11.2.07

Casulos


Exausta. O fim de um longo dia. Dias longos pedem banhos demorados. Banho. Experimentou óleos e cheiros, gotas a escorrer-lhe o rosto. Água banhando seus cabelos, que teimavam em acariciar-lhe as costas e perfumes a beijar-lhe os seios. Percorreu seus contornos, não se importando com a fluidez do tempo, apenas sentindo a calma de uma respiração lenta. Demorou-se no colo, sentindo a maciez da pele. Traços diferentes denunciavam: algo estava em mudança. Sabonetes, saboneteiras...Sentiu o calor que preenchia o ambiente, numa tênue nuvem de águas. Aconchegou-se no roupão macio. Cheiro, texturas."Sinto-me outra", pensou. Limpou o espelho como quem abre uma janela para um lugar novo e desconhecido. E viu. Quem era aquela? Parecia levemente familiar. Mas a dúvida insistia: Quem era? Quais os seus sonhos? Quais os medos? Qual a sua história? Olhou nos seus olhos, numa tentativa de ver-lhe a alma. Longo silêncio. A resposta veio de repente. Para sua surpresa a pessoa atrás do vidro esfumaçado sorriu:


"Prazer em conhecê-la. O meu nome é Fênix."

● ● ●

O que se pede: Copie o texto "Casulos" acima inteiro, palavra por palavra, do começo ao fim.

Dados fornecidos:
● ● ●

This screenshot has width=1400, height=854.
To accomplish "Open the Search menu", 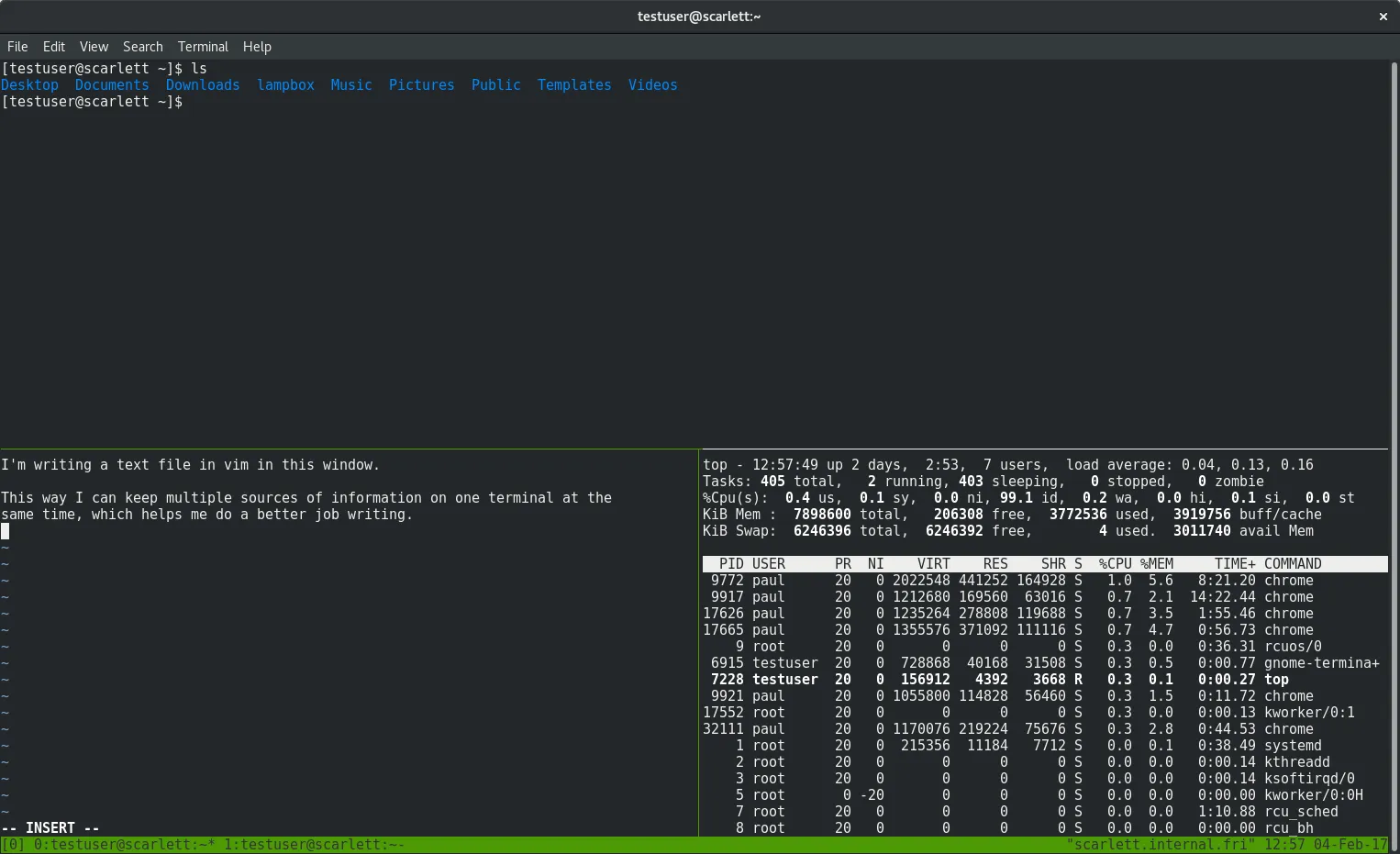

● ● ●

Resolução do exercício:
11.2.07

Casulos


Exausta. O fim de um longo dia. Dias longos pedem banhos demorados. Banho. Experimentou óleos e cheiros, gotas a escorrer-lhe o rosto. Água banhando seus cabelos, que teimavam em acariciar-lhe as costas e perfumes a beijar-lhe os seios. Percorreu seus contornos, não se importando com a fluidez do tempo, apenas sentindo a calma de uma respiração lenta. Demorou-se no colo, sentindo a maciez da pele. Traços diferentes denunciavam: algo estava em mudança. Sabonetes, saboneteiras...Sentiu o calor que preenchia o ambiente, numa tênue nuvem de águas. Aconchegou-se no roupão macio. Cheiro, texturas."Sinto-me outra", pensou. Limpou o espelho como quem abre uma janela para um lugar novo e desconhecido. E viu. Quem era aquela? Parecia levemente familiar. Mas a dúvida insistia: Quem era? Quais os seus sonhos? Quais os medos? Qual a sua história? Olhou nos seus olhos, numa tentativa de ver-lhe a alma. Longo silêncio. A resposta veio de repente. Para sua surpresa a pessoa atrás do vidro esfumaçado sorriu:


"Prazer em conhecê-la. O meu nome é Fênix."